Rose White, sitting astride him, her hands on his biceps, the feeling that her fingers were sinking into his flesh as if either he or she are made of mist.
Rose White saying, “I think my sister must be quite near now.” Andy tries to say that he didn’t know she had a sister. He doesn’t really know anything about her. “I’m Rose White but she is Rose Red.” When he looks at her, her hair is full of blood. Rose Red!
The realization that Skinder’s house has no walls, no roof, no foundation. The walls are trees, there is no ceiling, only sky. “It’s all water underneath,” he is explaining. Rose White: “Only the doors are real.”
Later, he is seated in front of the vanity in the red and white bedroom. The bell on the wall is ringing. When he leaves one bedroom, Rose White is coming out of another. Andy has to sit down on the staircase and bump down, one step at a time. Rose White helps him stand up at the bottom. His head is floating several feet above his body and he has to walk slowly to make sure he doesn’t leave it behind.

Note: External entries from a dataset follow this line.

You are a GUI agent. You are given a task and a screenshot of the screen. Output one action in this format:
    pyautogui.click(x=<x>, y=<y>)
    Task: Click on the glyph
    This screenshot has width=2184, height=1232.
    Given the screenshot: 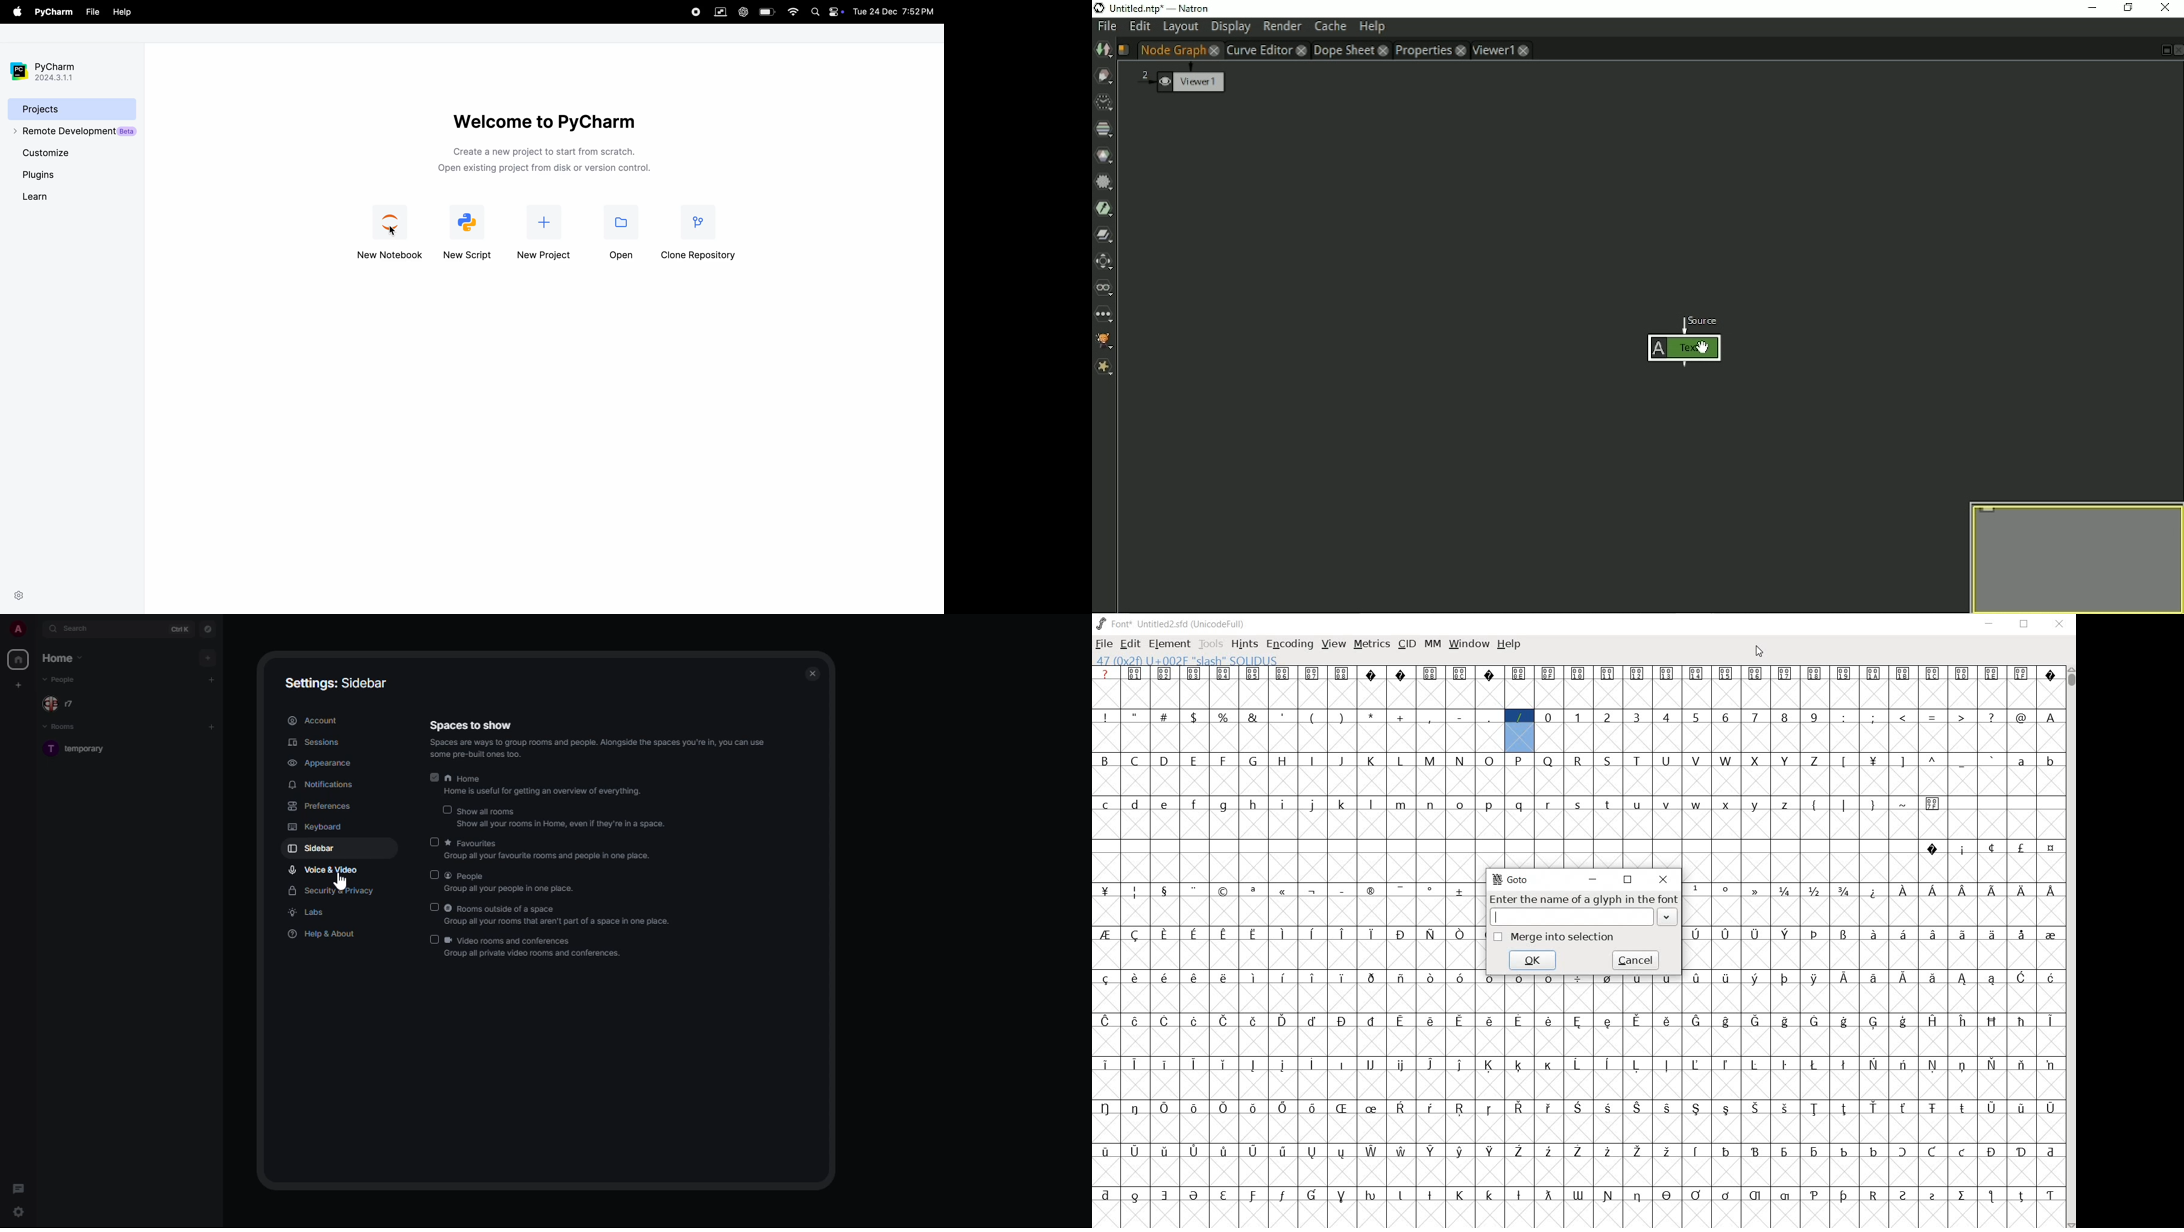 What is the action you would take?
    pyautogui.click(x=1518, y=979)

Two deer are arranged like statuary upon the flagstone patio. Are they real? Did these deer ring the doorbell? Do they want to come in? He finds this hysterically funny but when he opens the door, the deer approach solemnly on their attenuated, decorative legs. One and then the other comes into the kitchen, stretching their velvet necks out and down to fit through the door. Inside the velvet-lined jewel boxes of their nostrils the warmth of their breath is gold.

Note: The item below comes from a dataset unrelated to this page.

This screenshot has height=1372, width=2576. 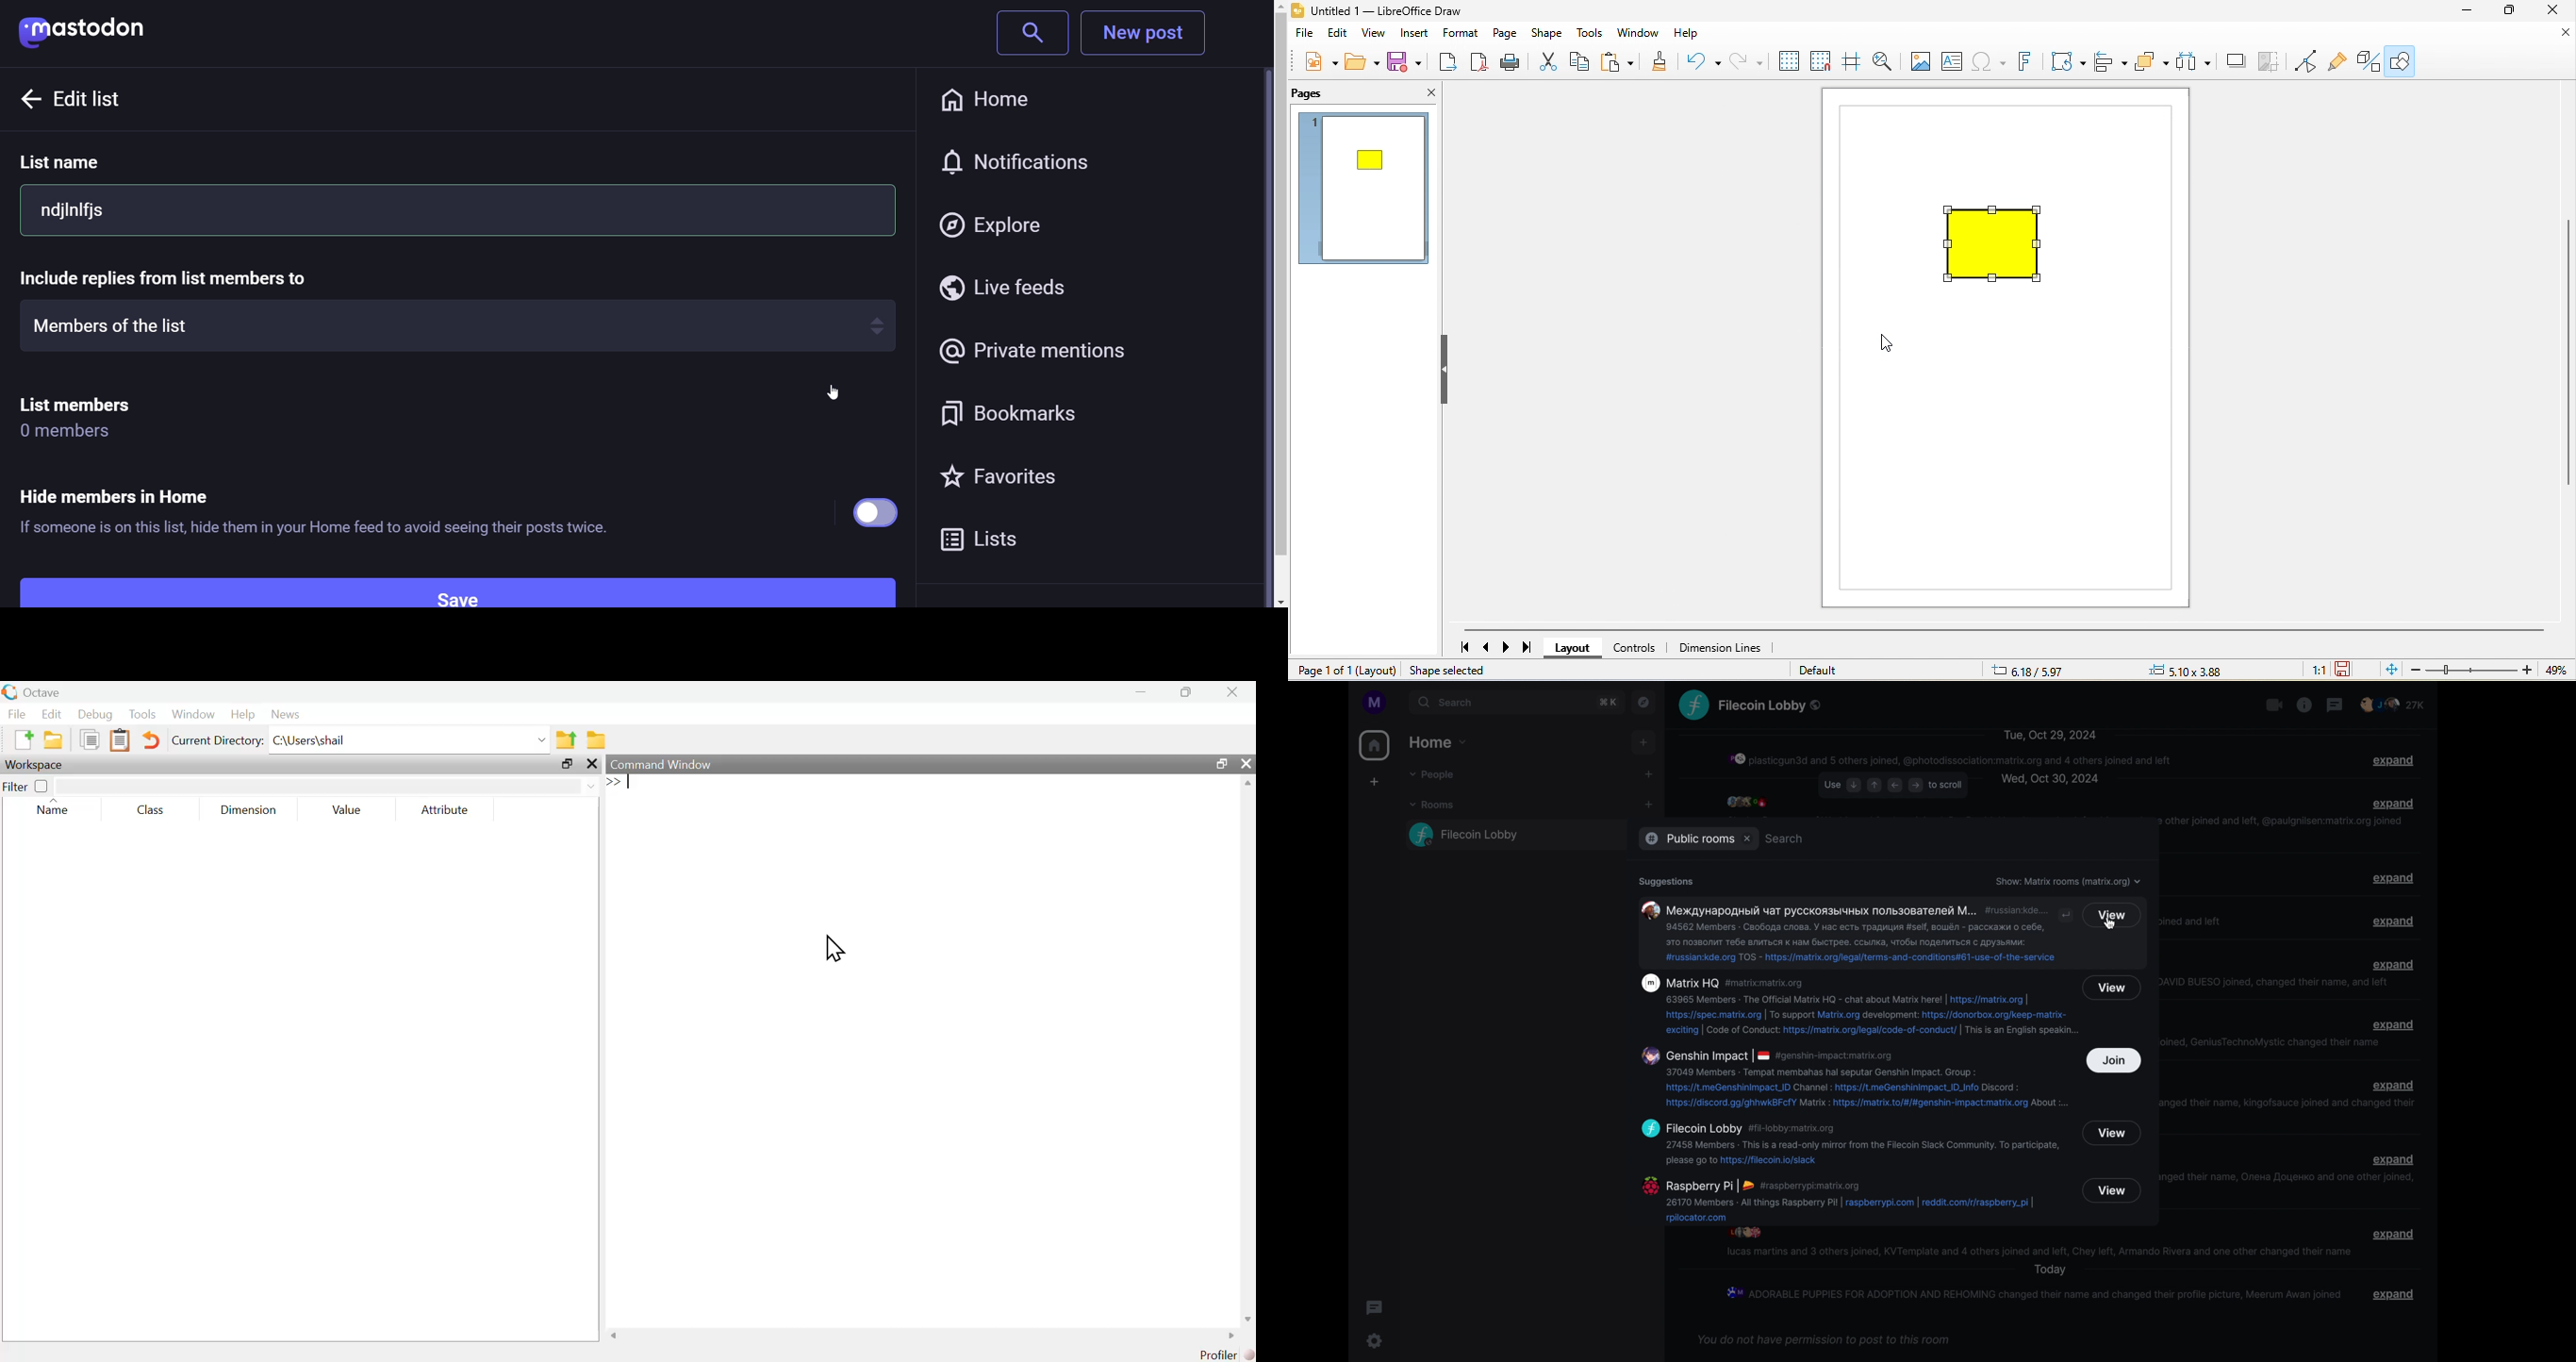 What do you see at coordinates (1695, 34) in the screenshot?
I see `help` at bounding box center [1695, 34].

It dazzles. Andy’s head floats up higher, bumping against the ceiling. He stretches out his hand, strokes the flank of an actual fucking deer. A doorbell-ringing deer. A moth has flown into the kitchen, he’s left the door open. It blunders through the air, brushing against his cheek, his ear. He opens his mouth to tell Rose White to close the door and the moth flies right in.
* * *
Rose White says, “Once upon a time there was a real estate agent who made arrangements to show a property. When she arrived at the property, she realized at once that her new client was none other than Death. Suspecting that he was there for her, she pretended she was not the agent at all, but rather another prospective buyer. Claiming she had been told to meet the listing agent around the back, she lured Death around the side of the house and told him to look through the French windows to see if anyone was there to let them in. When he did this, she picked up an ornamental planter and bashed in his head. Then she dragged the body of Death into the full bathroom and cut it into twelve pieces in the bathtub. These she wrapped in Hefty bags and, after cleaning the bathtub thoroughly, she parked her Lexus in the garage and placed these bags in the trunk. Over the next week, she buried each piece deep on the grounds of a different listing, and each of those houses sold quite quickly. Decades went by and the real estate agent began to regret what she had done. She was now in her nineties and weary of life, but Death did not come for her. And so she visited each of the properties where she had disposed of his corpse and dug him up, but perhaps her memory was faulty: she could not find the last two pieces. She is still, in fact, searching for Death’s left forearm and his head. The rest of him, badly decomposed, is in a deep freezer in her garage. Some days she wonders if, in fact, it was really Death at all. And what if it really had been Death? What if he had only come to see a house? Isn’t it likely that even Death himself must have a house in which to keep himself?”